Kalabalık koridorda yürürken bir an önce sınıfa ulaşmaya çalışıyordum.
Okuldan nefret ettiğimi söylemiş miydim? Söylemediysem,hayvanat bahçesinden farksız olan bu yerden nefret ediyorum.
Gerçi istisnalar hariç çoğu şeyi sevmezdim.
Kolunu omzuma atan Ömer'i gördüğümde gülümsedim.
"Prensimiz okula teşrif etmiş sonunda." dedi o da bana gülümserken.
"Öyle oldu."
Kıkırdayıp, "Nerelerdesin sen abi?"
"Evde kafamı dinliyordum ya" çenemi tutup kendine çevirdiğinde yüzüme tükürmesiyle afallayıp durdum.

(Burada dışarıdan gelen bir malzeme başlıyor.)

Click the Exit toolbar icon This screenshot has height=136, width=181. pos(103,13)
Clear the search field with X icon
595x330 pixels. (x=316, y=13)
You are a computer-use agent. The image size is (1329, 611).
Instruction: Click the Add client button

"Tü tü maşallah. Hâlâ güzelsin. Tatilin yaramış sana."
Yüzümü silip belini cimcikledim. O ahlayıp çekilirken konuştum.
"Lama mısın sen gerizekalı."
Umursamayıp tekrar kolunu omzuma attığında sınıfa yaklaşmıştık.
"Boşver bunları,sınıfa yeni birisi geldi görmen lazım çok güzel."

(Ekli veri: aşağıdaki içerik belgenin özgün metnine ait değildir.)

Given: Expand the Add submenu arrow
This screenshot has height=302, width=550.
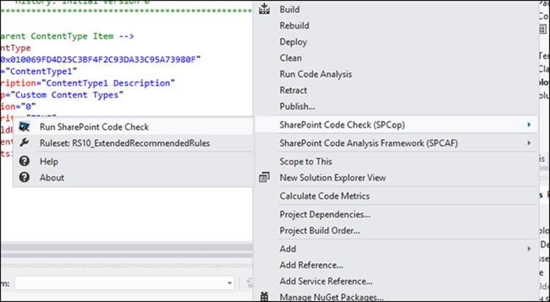Looking at the screenshot, I should pyautogui.click(x=529, y=248).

"Okul bitmek üzere değil mi aga? Niye gelmiş?"
"Kimse bilmiyor. Sınıftadır belki tanışırsınız. Ama yavşama sakın he."
Ona 'gerizekalı mısın amk' bakışlarımı attım.
"Ha doğru.." mırıltı şeklindeki sesini neredeyse duymayacaktım.

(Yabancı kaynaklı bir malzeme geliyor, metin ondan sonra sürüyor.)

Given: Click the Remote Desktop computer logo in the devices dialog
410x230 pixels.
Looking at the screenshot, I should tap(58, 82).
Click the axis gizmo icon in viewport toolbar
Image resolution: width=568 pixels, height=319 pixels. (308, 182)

Sınıfa girdiğimize altı kişi vardı. Sırama geldiğimde çantamı attım.
"Bak şu ortalarda uyuyan kız." Ömer'in dediğiyle o tarafa baktım.
Uyuduğu için yüzü gözükmeyen uzun saçlı kızı yalandan süzdüm. Yanımda kızı öven Ömer bir yandan cebinden çıkardığı kuru yemişleri yiyordu.
Bir süre sonra susup unuttuğu ödevi yapmaya başladığında sınıf yavaştan dolmaya başlamıştı.
Zilin çalmasına on dakika varken kapı aniden açıldığında herkes yerinde sıçradı. Sanki peşinden birileri kovalamış gibi duran Turgay beni görünce yanıma geldi.
Yakama yapışan iki iqlu arkadaşımla nefesimi üfledim. Hesap vereceğimi tamamen unutmuştum.
"Nerdesin orospu çocuğu?!" bağırtısı sınıfta yankılandığında dedikoduya meraklı sınıf sessizliğe bürünmüştü.
"Sakin olur musun.." Ömer kibarlığı elden bırakmamış ılımlı bir şekilde Turgay'a yaklaşırken Turgay,
"Sen sus!" diye bağırınca yerine sindi.
"Turgay bağırmayı kes amına koyayım kulak zarım patladı."
Beni sarsıp kızmaya devam ederken ellerine vurup ittim.
"Yayık ayranı mıyım ben şerefsiz düzgün dursana!" yükselen sesimle önümdeki sıraya oturup üzerini düzeltmişti.
Sessiz kaldığını görünce derin nefes aldım.
"A-" elini havaya kaldırıp sözümü kesti.
"Tamam sus. Biliyorum zaten aksiyon olsun diye şey etmiştim."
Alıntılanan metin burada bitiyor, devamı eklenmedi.